È stato per me normale, fisiologico, firmare la lettera che chiedesse che le Olimpiadi fossero nella mia città. Io auguro a tutti di partecipare a dei Giochi Olimpici nel proprio paese anche perché vuol dire avere un’occasione di rivalsa sportiva. È un evento che ha i propri valori. Non siamo riusciti ad essere un traino, è stato un fallimento non tanto perché non ci saranno le Olimpiadi ma perché, come spesso succede, non si prova neanche a lottare per certi valori“, ha detto a Rete Sport l’azzurra, che si è ritirata dopo Rio.

Ero stata convocata con altri atleti per creare team con il comitato organizzatore dei giochi, per dare supporto più tecnico per l’Olimpiade: forse so più cose io che la Raggi sull’organizzazione di un’Olimpiade. È tutto diverso rispetto ai giochi precedenti, ci sono regolamentazioni nuove perché il Cio ha capito che certi eventi precedenti non erano riproponibili. Sono cose che nessuno sa: io posso dire solamente peccato“, ha aggiunto la Di Mario.
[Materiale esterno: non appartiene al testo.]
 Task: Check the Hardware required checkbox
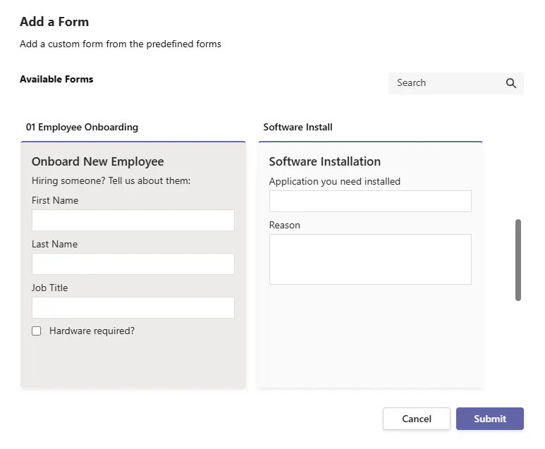coord(37,331)
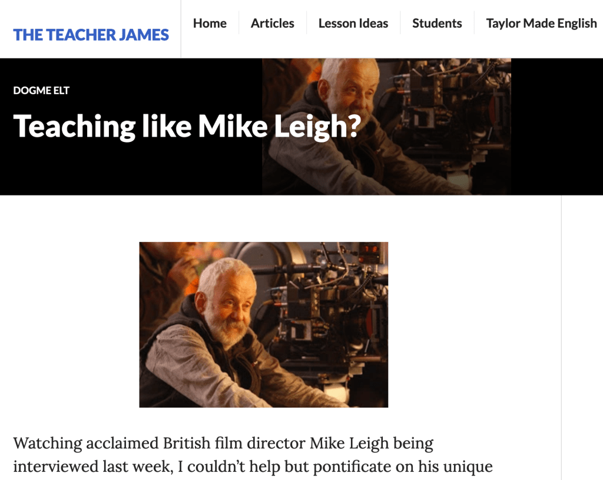Open the article body photo of Mike Leigh

coord(264,325)
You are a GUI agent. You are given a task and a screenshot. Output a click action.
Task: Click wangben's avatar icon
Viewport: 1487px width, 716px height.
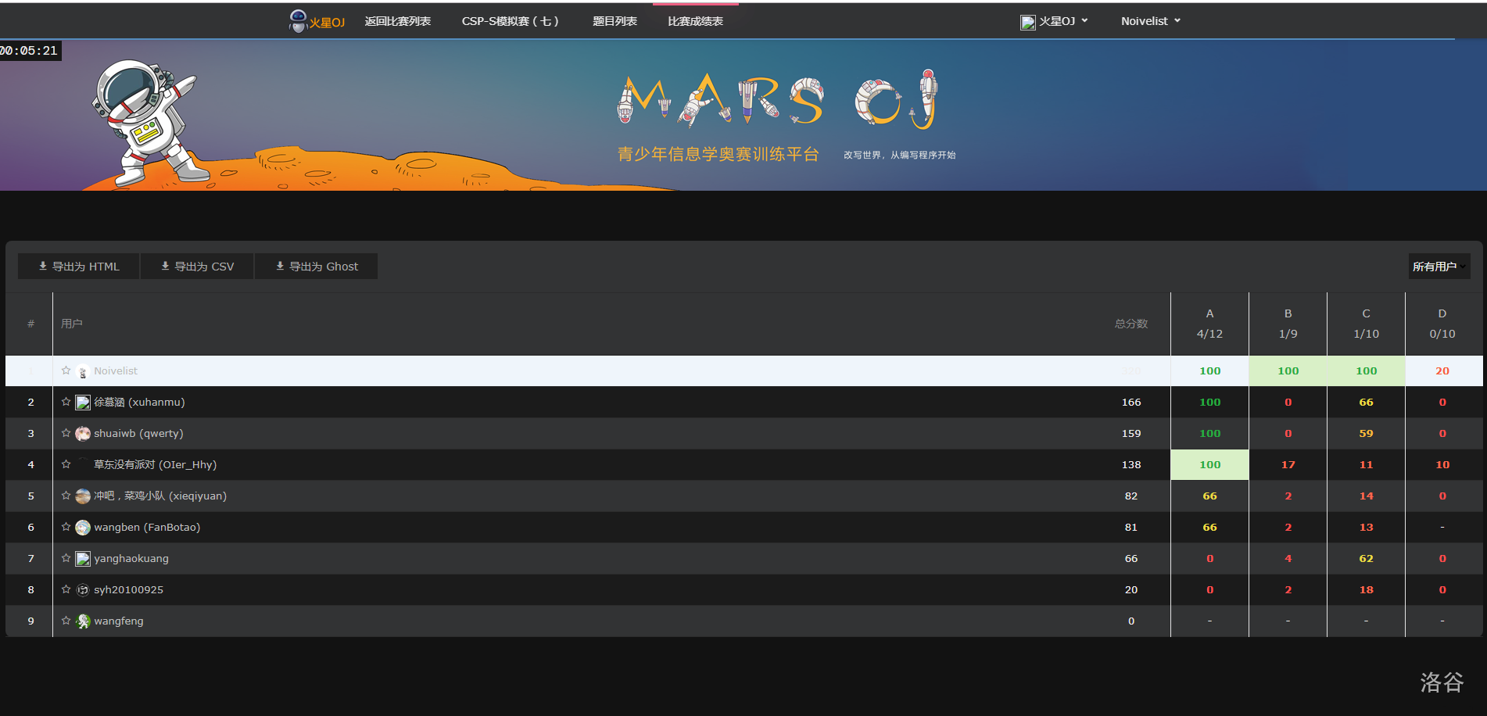coord(83,528)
E quindi conclude, con un paragone tra calcio e pallanuoto: “Porterei la serenità della pallanuoto nel calcio. Noi abbiamo e quel divertimento che nei loro occhi non vedo più. Noi lo facciamo per passione e ci aiuta a farlo bene. Io li stimo perché hanno una responsabilità infinita addosso ma questo gli toglie serenità“.